The Warhead Wars

July 1, 2008

For those with the job of preserving the nation’s nuclear deterrent, the key requirement is a new-design weapon. “We need a modernized nuclear warhead that has high reliability, safety, and security features that are improved over what we currently have, and maintainability of design—which we absolutely do not have … today,” says Gen. Kevin P. Chilton, commander of US Strategic Command.

Yet when Sen. Byron L. Dorgan (D-N.D.) threatened the Bush Administration’s modest $10 million request to start planning for such a Reliable Replacement Warhead, almost nobody complained. The same was true last year when Congress excised an $88 million proposal. In both cases, the money was for studies only, yet even that innocuous step was too extravagant for lawmakers.

W78 warheads inside Mk12 re-entry vehicles, and shroud. (DOE photo)

The tug-of-war over the RRW is shaping up as a pivotal battle between two rival political camps espousing very different views about the future of the nuclear arsenal. Because the sums in question are so small, the RRW may seem an afterthought, but, to the interested parties, it is anything but.
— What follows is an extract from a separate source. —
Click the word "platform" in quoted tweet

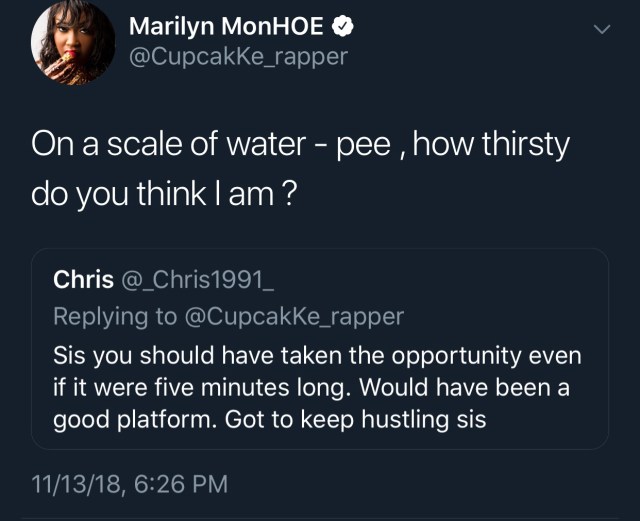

On one side are the Bush Administration and the US armed forces, which believe a nuclear deterrent will be needed far into the future. They see problems sticking with the aged arsenal. All of the nuclear warheads in the current stockpile were designed and built during the Cold War. They are not as rugged, safe, and reliable as military planners would like them to be. Of course, the age of the weapons causes concern; small but untested changes are piling up, adding to operational uncertainty.

Nuclear Opposition

On the other side of the RRW debate are arms control and nonproliferation advocates, religious groups, and assorted national security luminaries—namely, former Senate Armed Services Committee Chairman Sam Nunn, Former Secretaries of State Henry A. Kissinger and George P. Shultz, and former Secretary of Defense William J. Perry. These critics say that international disarmament can help rein in the spread of nuclear weapons. In their view, the US should move faster toward the goal of nuclear abolition and stop modernizing the arsenal altogether.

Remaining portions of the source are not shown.